In fact, there was also a certain timeliness to the occasions when the Nobel was awarded to other Russian-language authors before her. These include Ivan Bunin in 1933, which I feel was approximately 10 years past due; Boris Pasternak in 1958, at the start of the "Khrushchev thaw," thus mitigating somewhat the award's usual Western bias; Mikhail Sholokhov in 1965 when the "thaw" had ended and the Soviet system seemed a picture of health and vigor; Alexander Solzhenitsyn in 1970, when it was already clear that "a lack of freedom" best characterized the malady afflicting the Soviet regime; and finally, Joseph Brodsky in 1987, when it became clear that this lack of freedom would spell the end for the Soviet regime.
Alexievich always focuses on the human experience in her books, whether in "The Last Witnesses" that also examines war, "Zinky Boys" about the Afghan War, or "Voices From Chernobyl," about life in the wake of that nuclear plant disaster.
Her writing examines what extremes people can endure and still remain human, and just what it takes for them to lose their humanity.
Alexievich formulates her credo this way: "I always want to know how much humanity is in a person, and how to safeguard that humanity in the person."
She bravely melds the conventions of journalism and fiction and has been described as the first journalist to win the Nobel Prize for Literature.
In her most recent book, "Second-Hand Time," published in 2013, she asks what post-Soviet society has failed to accomplish in the last quarter century and why. She examines how Russia has fallen short as a country, and how it hasn't managed to achieve one "trivial little" goal — to become more free.
In her opinion, post-Soviet society was not ready for the freedom handed to it in the 1990s and preferred a return to order, even if it meant a return to labor camps and punitive government.
Of course, many observers will ascribe political motives to this decision of the Nobel Committee. Some were probably certain that no matter what she did, Alexievich — who has lived part-time in Europe since the early 2000s and has gained renown there, and who has lately made a number of highly critical remarks about the Russian regime and, less significantly, about Belarussian President Alexander Lukashenko — would never receive the Nobel Prize. She has also criticized Russia's annexation of Crimea.
Many Western media outlets recalled that it was Alexievich who had written about the fact that Soviet soldiers had raped German women during the occupation of that country in World War II. That subject caused heated debate during the recent war victory anniversary celebrations, as well as strong condemnations of the "national traitors" who had tried to "blow it out of proportion."

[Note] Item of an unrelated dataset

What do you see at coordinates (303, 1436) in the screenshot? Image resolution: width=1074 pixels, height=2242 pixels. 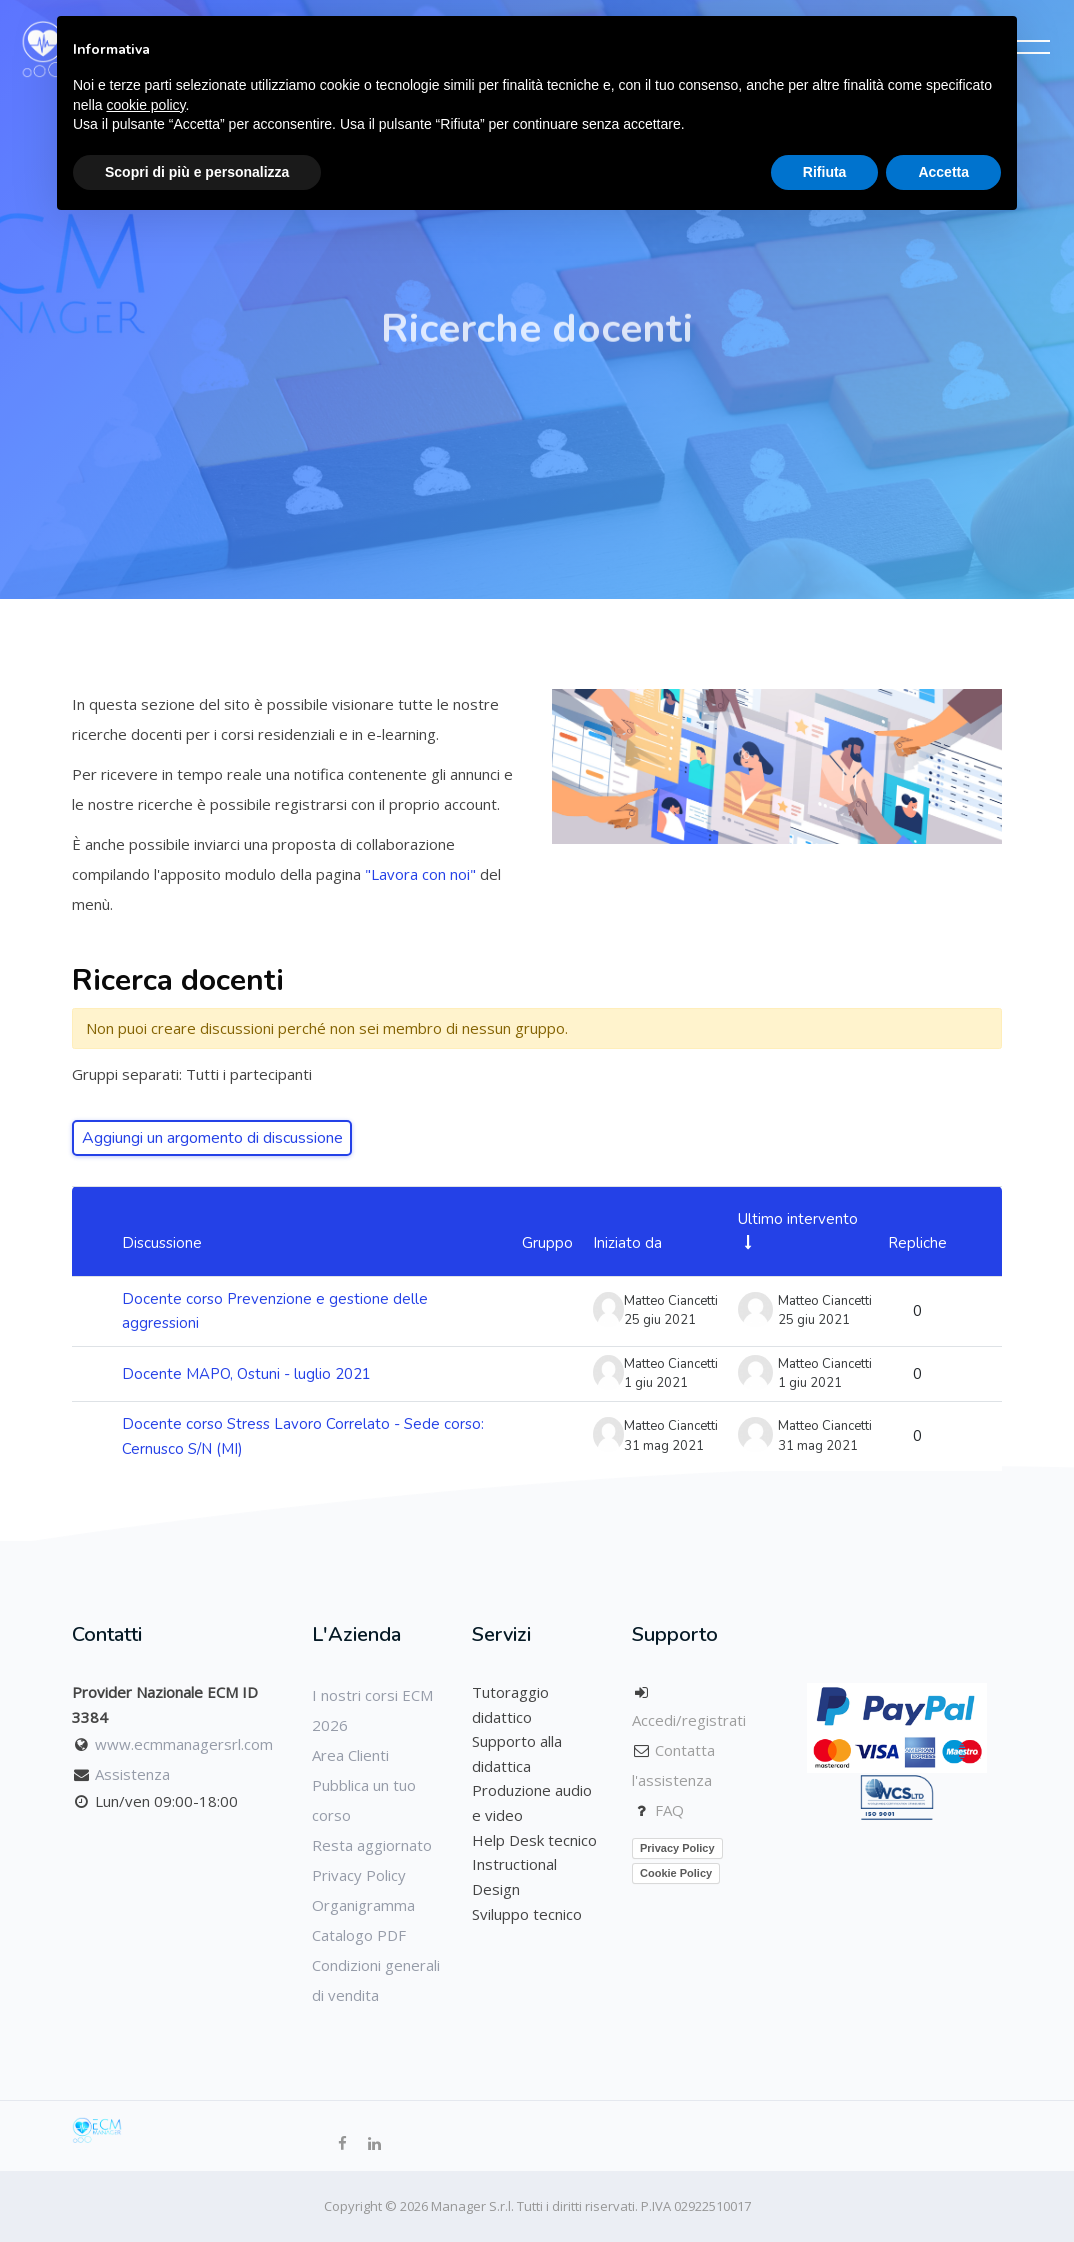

However, even if Alexievich's "visibility" as a Nobel candidate increased as a result of her public statements, not only is that in keeping with the traditions of the Nobel Committee — which has always regarded literature as part of a broader social process — but it also fits with the traditions of Russian literature.
That is because the greatest works of literature are born from the "fault line" between the artist and the ruling authorities, a sometimes very dramatic schism that can pass beyond humanitarian issues into the realm of politics. And never the twain shall meet.